▶ WHAT YOU WILL DO:
Leave out the pictures and print the rest of the entries exactly as they stand.

▶ DATA SECTION:
╔══

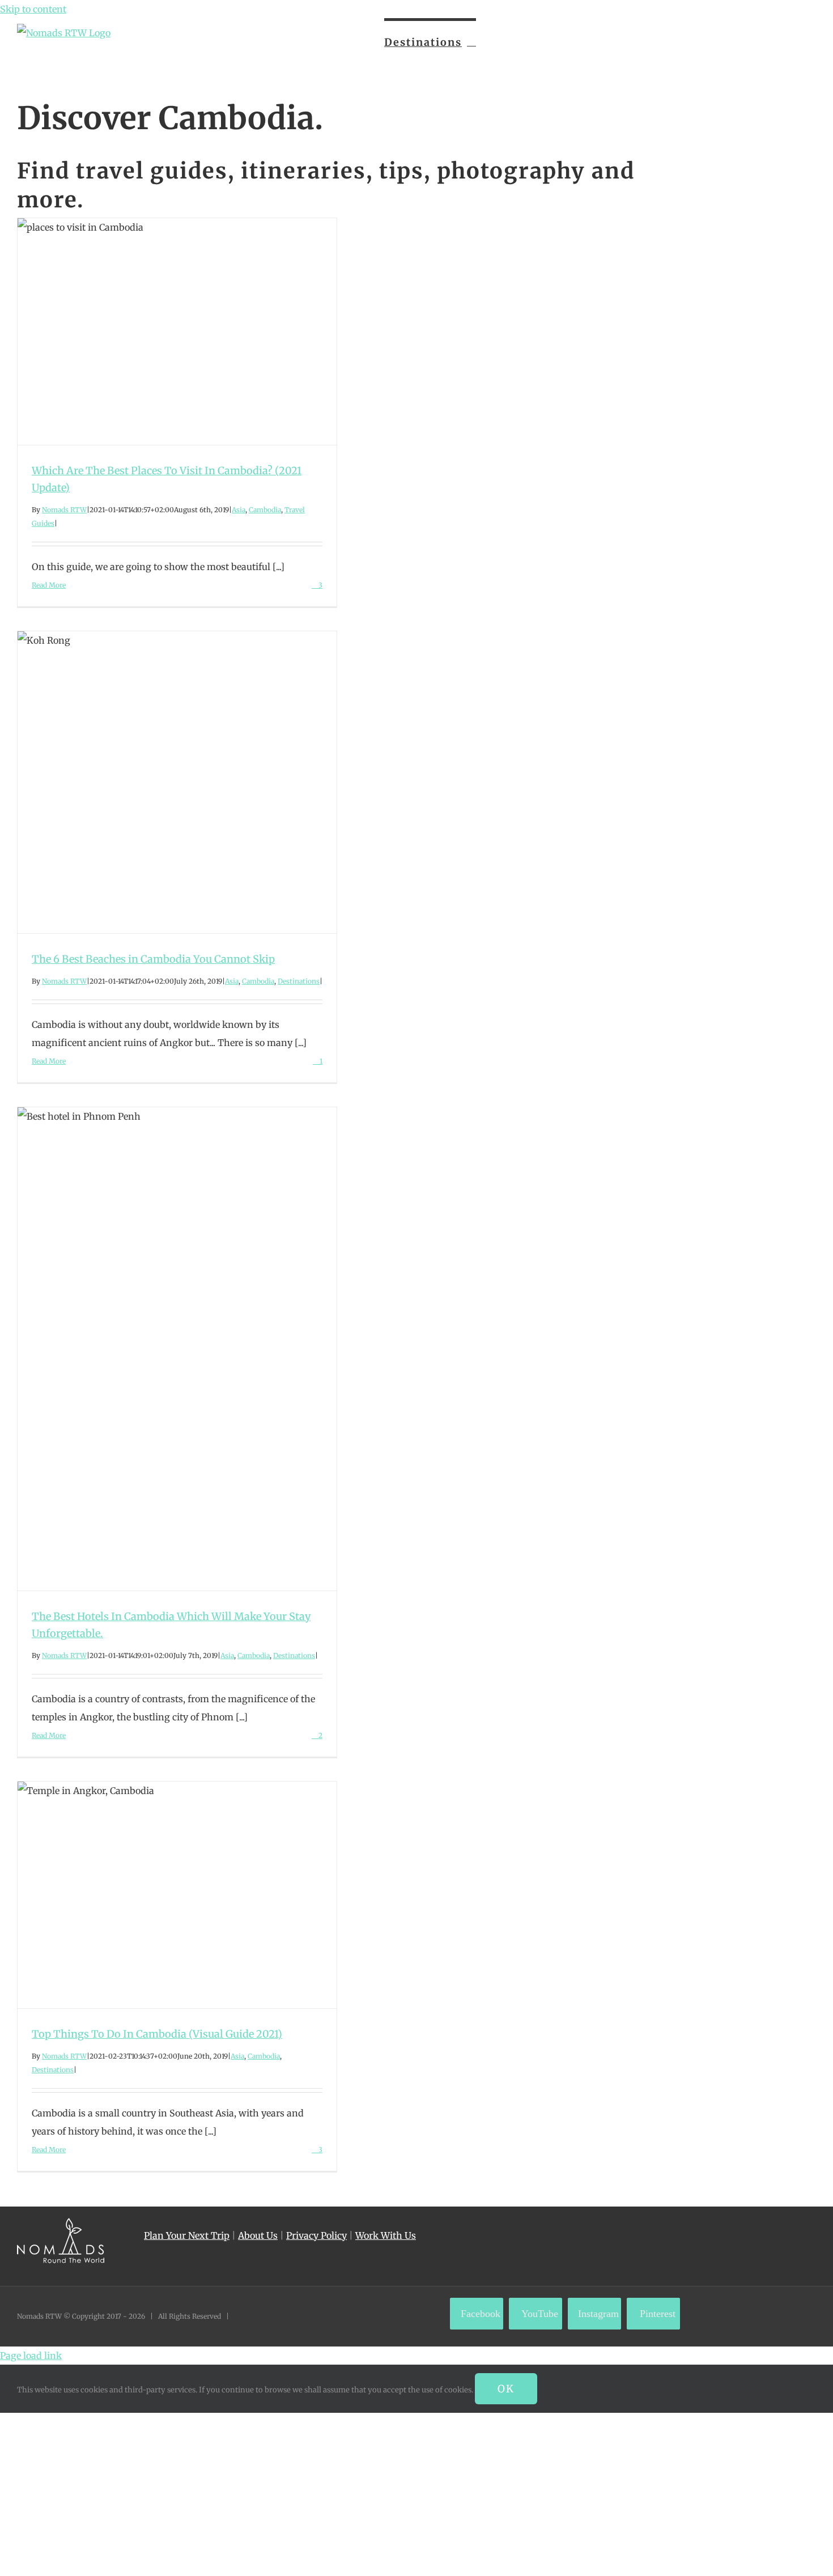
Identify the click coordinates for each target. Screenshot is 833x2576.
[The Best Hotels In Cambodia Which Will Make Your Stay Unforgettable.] (177, 1349)
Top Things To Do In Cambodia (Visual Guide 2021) (156, 1895)
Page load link (31, 2355)
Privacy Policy (316, 2235)
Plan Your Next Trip (187, 2235)
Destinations (299, 981)
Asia (238, 509)
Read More (49, 585)
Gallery (198, 331)
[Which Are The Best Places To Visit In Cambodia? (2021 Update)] (177, 331)
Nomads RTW (64, 509)
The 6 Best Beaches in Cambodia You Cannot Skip (156, 782)
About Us (258, 2235)
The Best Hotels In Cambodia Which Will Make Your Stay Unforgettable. (156, 1349)
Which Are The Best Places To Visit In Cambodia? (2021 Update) (156, 331)
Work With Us (385, 2235)
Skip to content (33, 9)
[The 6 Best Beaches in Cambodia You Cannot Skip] (177, 782)
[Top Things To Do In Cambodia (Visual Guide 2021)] (177, 1895)
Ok (506, 2388)
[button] (797, 40)
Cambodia (265, 509)
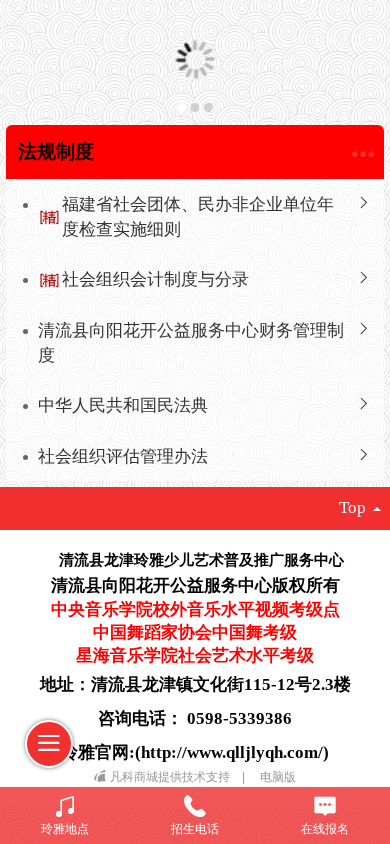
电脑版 (278, 777)
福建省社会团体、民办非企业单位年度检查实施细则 (198, 216)
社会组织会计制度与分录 (155, 279)
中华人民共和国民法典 (123, 405)
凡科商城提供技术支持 (171, 777)
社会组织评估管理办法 (123, 456)
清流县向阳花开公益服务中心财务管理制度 (191, 342)
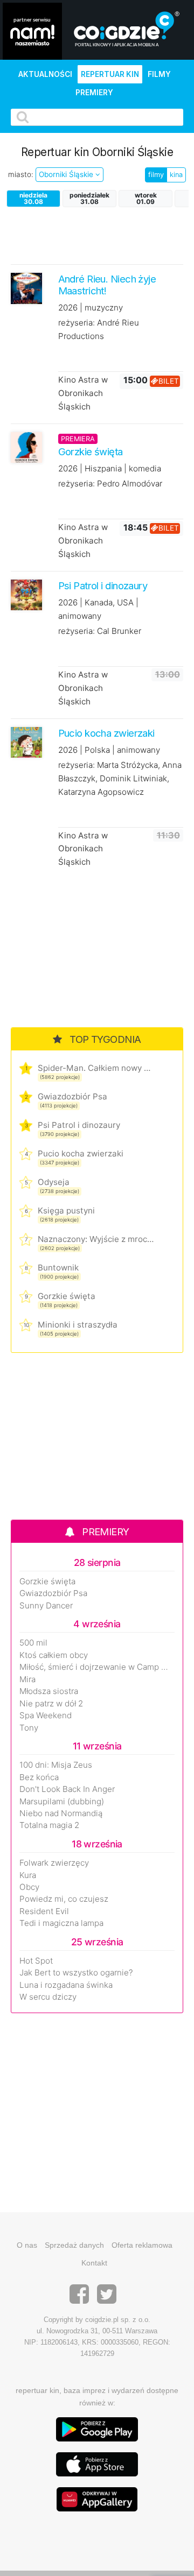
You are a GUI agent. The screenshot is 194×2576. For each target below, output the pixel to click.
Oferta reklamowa (142, 2245)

╚══

▶ EXERCISE ANSWER:
Identify the click coordinates for each target. Screenshot is 833x2576.
[The Best Hotels In Cambodia Which Will Make Your Stay Unforgettable.] (177, 1349)
Top Things To Do In Cambodia (Visual Guide 2021) (156, 1895)
Page load link (31, 2355)
Privacy Policy (316, 2235)
Plan Your Next Trip (187, 2235)
Destinations (299, 981)
Asia (238, 509)
Read More (49, 585)
Gallery (198, 331)
[Which Are The Best Places To Visit In Cambodia? (2021 Update)] (177, 331)
Nomads RTW (64, 509)
The 6 Best Beaches in Cambodia You Cannot Skip (156, 782)
About Us (258, 2235)
The Best Hotels In Cambodia Which Will Make Your Stay Unforgettable. (156, 1349)
Which Are The Best Places To Visit In Cambodia? (2021 Update) (156, 331)
Work With Us (385, 2235)
Skip to content (33, 9)
[The 6 Best Beaches in Cambodia You Cannot Skip] (177, 782)
[Top Things To Do In Cambodia (Visual Guide 2021)] (177, 1895)
Ok (506, 2388)
[button] (797, 40)
Cambodia (265, 509)
电脑版 (278, 777)
福建省社会团体、民办非企业单位年度检查实施细则 (198, 216)
社会组织会计制度与分录 (155, 279)
中华人民共和国民法典 (123, 405)
凡科商城提供技术支持 (171, 777)
社会组织评估管理办法 (123, 456)
清流县向阳花开公益服务中心财务管理制度 (191, 342)
You are a GUI agent. The screenshot is 194×2576. For each target below, output the pixel to click.
Oferta reklamowa (142, 2245)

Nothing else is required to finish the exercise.